Try it:
When you reach the entries, transcribe each one exactly.

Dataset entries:
········
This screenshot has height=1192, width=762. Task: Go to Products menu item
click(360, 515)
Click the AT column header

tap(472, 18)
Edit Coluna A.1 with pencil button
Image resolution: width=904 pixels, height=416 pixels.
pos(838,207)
········
Answer space:
This screenshot has height=1192, width=762. Task: Go to Products menu item
click(360, 515)
Click the AT column header

tap(472, 18)
Edit Coluna A.1 with pencil button
Image resolution: width=904 pixels, height=416 pixels.
pos(838,207)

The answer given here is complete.